Due to security considerations, this environments cannot talk to each other. Hence we are using Amazon S3 storage as an intermediate storage point for transferring data seamlessly across environments. The automation of this task is expected to save close to 4 hours of manual intervention per occurrence.
The code can be re-used for disaster recovery automation.

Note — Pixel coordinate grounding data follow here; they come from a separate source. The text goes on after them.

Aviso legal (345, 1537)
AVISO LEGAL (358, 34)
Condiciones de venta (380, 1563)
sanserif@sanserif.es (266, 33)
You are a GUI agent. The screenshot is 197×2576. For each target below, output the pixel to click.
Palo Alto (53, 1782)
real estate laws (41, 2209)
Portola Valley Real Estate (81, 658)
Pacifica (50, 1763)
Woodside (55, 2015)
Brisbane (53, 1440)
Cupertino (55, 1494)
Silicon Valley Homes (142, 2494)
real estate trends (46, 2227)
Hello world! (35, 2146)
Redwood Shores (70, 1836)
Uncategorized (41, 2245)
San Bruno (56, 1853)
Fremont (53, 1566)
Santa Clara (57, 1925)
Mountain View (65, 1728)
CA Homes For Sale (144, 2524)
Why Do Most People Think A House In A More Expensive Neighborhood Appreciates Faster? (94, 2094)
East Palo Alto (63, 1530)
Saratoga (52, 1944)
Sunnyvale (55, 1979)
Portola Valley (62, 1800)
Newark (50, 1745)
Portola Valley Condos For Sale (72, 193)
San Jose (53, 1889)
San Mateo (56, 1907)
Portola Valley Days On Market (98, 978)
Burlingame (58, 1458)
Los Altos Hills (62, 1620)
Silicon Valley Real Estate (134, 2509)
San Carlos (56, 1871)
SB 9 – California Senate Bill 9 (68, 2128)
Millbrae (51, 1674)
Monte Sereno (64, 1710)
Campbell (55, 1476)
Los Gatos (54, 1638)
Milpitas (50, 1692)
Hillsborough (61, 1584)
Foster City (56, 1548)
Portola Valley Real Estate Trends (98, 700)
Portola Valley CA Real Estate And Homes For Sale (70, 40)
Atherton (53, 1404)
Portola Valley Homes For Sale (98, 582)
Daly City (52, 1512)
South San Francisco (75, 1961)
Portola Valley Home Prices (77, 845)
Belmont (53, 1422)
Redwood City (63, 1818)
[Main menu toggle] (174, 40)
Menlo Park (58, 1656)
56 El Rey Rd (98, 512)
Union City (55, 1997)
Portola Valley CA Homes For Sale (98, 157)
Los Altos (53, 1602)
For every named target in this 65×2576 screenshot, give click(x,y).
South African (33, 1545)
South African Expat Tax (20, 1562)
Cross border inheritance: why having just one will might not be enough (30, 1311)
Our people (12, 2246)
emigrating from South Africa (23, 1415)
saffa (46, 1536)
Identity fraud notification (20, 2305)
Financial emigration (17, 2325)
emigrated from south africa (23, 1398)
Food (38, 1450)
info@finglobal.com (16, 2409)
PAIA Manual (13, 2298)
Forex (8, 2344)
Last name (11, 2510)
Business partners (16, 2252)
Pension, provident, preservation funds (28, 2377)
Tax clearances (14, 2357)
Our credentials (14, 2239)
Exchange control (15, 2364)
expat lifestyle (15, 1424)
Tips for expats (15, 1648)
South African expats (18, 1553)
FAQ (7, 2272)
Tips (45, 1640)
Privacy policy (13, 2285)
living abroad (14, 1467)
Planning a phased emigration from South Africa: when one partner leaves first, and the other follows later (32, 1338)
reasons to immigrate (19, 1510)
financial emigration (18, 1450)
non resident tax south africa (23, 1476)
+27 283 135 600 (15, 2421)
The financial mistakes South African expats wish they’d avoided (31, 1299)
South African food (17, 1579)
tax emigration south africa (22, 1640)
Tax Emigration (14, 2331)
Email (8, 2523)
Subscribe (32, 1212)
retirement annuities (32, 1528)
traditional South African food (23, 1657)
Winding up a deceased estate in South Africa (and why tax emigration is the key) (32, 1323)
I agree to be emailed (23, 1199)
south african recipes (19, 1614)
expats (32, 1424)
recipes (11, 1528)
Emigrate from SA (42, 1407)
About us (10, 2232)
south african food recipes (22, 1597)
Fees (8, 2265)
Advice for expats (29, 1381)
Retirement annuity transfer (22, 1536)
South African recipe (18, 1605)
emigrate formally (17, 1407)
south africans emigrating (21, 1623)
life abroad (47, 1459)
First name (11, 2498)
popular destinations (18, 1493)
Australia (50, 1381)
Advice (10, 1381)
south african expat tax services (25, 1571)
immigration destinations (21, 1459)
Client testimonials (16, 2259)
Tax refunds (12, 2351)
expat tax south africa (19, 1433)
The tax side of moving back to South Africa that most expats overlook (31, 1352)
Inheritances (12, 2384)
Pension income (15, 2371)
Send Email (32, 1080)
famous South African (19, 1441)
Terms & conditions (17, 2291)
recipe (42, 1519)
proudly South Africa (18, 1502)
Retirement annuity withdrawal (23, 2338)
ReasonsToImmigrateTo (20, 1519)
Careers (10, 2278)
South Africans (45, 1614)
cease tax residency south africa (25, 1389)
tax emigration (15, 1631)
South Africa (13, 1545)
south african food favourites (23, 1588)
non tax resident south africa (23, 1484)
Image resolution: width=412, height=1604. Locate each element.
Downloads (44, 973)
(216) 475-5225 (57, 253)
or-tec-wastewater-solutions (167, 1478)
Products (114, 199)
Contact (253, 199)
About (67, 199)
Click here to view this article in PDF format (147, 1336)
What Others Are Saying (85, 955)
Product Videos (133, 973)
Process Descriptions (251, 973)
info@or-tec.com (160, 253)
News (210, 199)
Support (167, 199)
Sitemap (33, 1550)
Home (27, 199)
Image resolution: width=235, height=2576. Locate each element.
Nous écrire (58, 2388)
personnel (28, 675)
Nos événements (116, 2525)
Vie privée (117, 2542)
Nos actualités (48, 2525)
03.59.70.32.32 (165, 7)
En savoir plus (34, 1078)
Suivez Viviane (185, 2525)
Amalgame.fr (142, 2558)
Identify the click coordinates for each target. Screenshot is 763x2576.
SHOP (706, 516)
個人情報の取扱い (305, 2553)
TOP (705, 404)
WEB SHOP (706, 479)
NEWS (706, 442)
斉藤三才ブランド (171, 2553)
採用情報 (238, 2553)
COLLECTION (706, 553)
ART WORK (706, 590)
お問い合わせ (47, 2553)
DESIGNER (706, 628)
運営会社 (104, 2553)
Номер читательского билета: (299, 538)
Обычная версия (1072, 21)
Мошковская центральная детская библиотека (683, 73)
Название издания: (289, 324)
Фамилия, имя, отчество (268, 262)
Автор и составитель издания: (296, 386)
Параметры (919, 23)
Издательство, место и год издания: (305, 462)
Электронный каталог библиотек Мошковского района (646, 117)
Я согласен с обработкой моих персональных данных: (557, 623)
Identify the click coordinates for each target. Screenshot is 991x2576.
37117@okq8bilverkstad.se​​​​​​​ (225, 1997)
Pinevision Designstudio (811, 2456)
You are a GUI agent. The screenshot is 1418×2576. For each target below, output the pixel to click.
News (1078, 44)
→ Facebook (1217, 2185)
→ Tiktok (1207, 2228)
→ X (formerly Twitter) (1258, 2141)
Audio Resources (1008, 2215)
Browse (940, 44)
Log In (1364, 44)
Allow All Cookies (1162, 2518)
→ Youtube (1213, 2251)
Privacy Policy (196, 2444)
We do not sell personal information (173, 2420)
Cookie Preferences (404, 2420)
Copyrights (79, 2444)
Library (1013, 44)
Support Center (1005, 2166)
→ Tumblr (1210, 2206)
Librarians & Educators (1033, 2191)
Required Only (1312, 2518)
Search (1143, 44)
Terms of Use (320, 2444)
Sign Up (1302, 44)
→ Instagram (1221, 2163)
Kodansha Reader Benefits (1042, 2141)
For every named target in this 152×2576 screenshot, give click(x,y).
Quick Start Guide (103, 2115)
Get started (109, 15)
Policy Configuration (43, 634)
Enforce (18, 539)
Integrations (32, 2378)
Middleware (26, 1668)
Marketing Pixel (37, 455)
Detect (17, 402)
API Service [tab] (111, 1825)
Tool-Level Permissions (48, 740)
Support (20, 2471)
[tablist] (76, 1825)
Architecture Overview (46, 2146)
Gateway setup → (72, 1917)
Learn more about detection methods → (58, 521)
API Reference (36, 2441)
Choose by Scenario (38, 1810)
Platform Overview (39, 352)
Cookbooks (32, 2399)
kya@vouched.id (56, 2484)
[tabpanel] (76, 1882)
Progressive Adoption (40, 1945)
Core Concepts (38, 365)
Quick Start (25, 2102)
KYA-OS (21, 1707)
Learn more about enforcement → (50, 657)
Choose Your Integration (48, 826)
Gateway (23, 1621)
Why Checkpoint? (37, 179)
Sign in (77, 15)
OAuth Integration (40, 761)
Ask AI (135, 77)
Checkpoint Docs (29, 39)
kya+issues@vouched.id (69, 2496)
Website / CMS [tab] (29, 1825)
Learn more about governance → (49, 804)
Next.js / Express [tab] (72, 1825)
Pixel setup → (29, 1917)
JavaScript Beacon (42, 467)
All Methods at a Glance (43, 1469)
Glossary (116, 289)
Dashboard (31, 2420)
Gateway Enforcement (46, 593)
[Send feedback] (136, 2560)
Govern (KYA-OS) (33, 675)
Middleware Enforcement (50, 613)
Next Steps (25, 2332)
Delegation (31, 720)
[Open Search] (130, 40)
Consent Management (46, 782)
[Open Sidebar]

Note: The name of the configuration files can be different for different S3 locations. This can be passed to the script. But it needs to be in conf folder under the /root/scripts/dataCopy directory.
Usage:
Scenario1: For exporting database from cluster1 to cluster2 Example database name: testdb
In cluster1:
sudo su root
cd /root/scripts/dataCopy/
./datamove.sh export testdb db conf_datamove_devs3.conf
After above execution finishes:
In cluster2:
sudo su root
cd /root/scripts/dataCopy/
./datamove.sh import testraj db conf_datamove_devs3.conf
Scenario 2: For exporting HDFS data (directory) from cluster1 to cluster2
Example directory name: /tmp/tomcatLog
In cluster1:
sudo su root
cd /root/scripts/dataCopy/
./datamove.sh export /tmp/tomcatLog dir conf_datamove_devs3.conf
After above execution finishes:
In cluster2:
sudo su root
cd /root/scripts/dataCopy/
./datamove.sh import /tmp/tomcatLog dir conf_datamove_devs3.conf
Note: The script can be run in background (nohup &) and the logs are stored inside the folder structure with database or directory name with timestamp.